5.3 Attribute-Based Policies

Our attribute-based policies are motivated and derived using the framework described in Section 4. An attribute-based policy for attributes A₁,A₂ (e.g., requested URL and referrer URL) is captured by a mapping $M_V^{A_1,A_2}: U_1\times U_2 \rightarrow R^{+}$ from possible values of A₁,A₂ to holding-times. The connection management policy uses a holding-time of M_V^A₁,A₂(u₁,u₂) following all requests with attribute values A₁=u₁ ,A₂=u₂. The parameter V corresponds to the relation between the cost of establishing a new TCP connection and the cost of maintaining an idle open connection for a period of time. For any fixed set of values, the holding-time is non-decreasing with V and is actually a step function. Performance trade-offs for each policy are obtained by sweeping V. We evaluated policies derived from the following attributes.

Requested URL (RESOURCE).
The policy is captured by a mapping M^res_V(u). A holding-time of M^res_V(u) is used after all requests for a URL u.
Referrer Resource (REFERRER).
The mapping M^ref_V(u) is defined for each URL u that occurs as a referrer. A holding-time of M^ref_V(u) is used after all requests with a referrer URL u.
Referrer and Requested URL (RES-REF).
The policy is characterized by the mapping $M^{\{res,ref\}}_V(u,v)$ ,which is defined for each pair of URLs (u,v) such that v appears as the referrer URL in some requests for u. A holding-time of $M^{\{res,ref\}}_V(u,v)$ is used after all requests made for a URL u with a referrer URL v.
Resource Size (SIZE).
Requests are characterized by the response size. We partition the set of possible sizes into bins. The bin index is the attribute which we use to derive this policy. The mapping M^size_V(j) is defined for each bin index j.
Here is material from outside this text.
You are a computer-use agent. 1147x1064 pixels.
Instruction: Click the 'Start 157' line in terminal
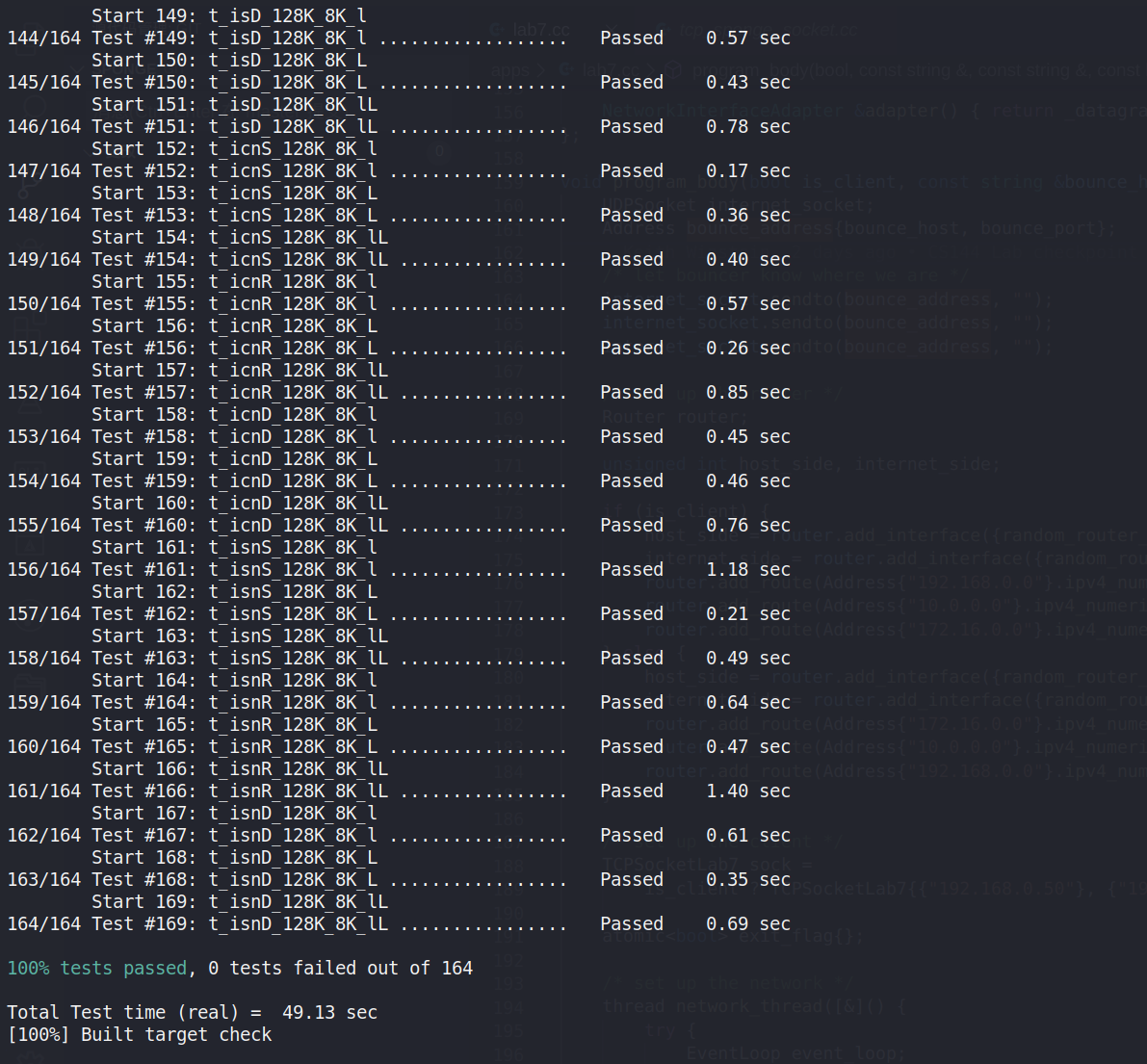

Holding-time of M^size_V(j) is used after all requests made for a resource with response size in bin index j.
Client history (CLIENT)
The policy is characterized by a mapping $M^{\{client,hist\}}_v(c,h)$ For each client c, and history-length h.
The holding-time used for the jth request for a client c is $M^{\{client,hist\}}_V(c,h)$ , where h<j is largest such that $M^{\{client,hist\}}_v(c,h)$ is defined.
The CLIENT policy uses the same information as Jacobson's estimated exponentially weighted mean and variance policy [21]. Jacobson's policy, and also a version of our CLIENT policy was evaluated by Keshav et al [25] for circuit holding-times of IP traffic over ATM.

5.3.1 Learning and Test Data

The mapping describing each attribute-based policy is constructed using log data. The construction can be performed either online or by a periodic off-line processing of a subset of the server log. An online construction may be timely whereas an off-line one minimizes run-time computation overhead.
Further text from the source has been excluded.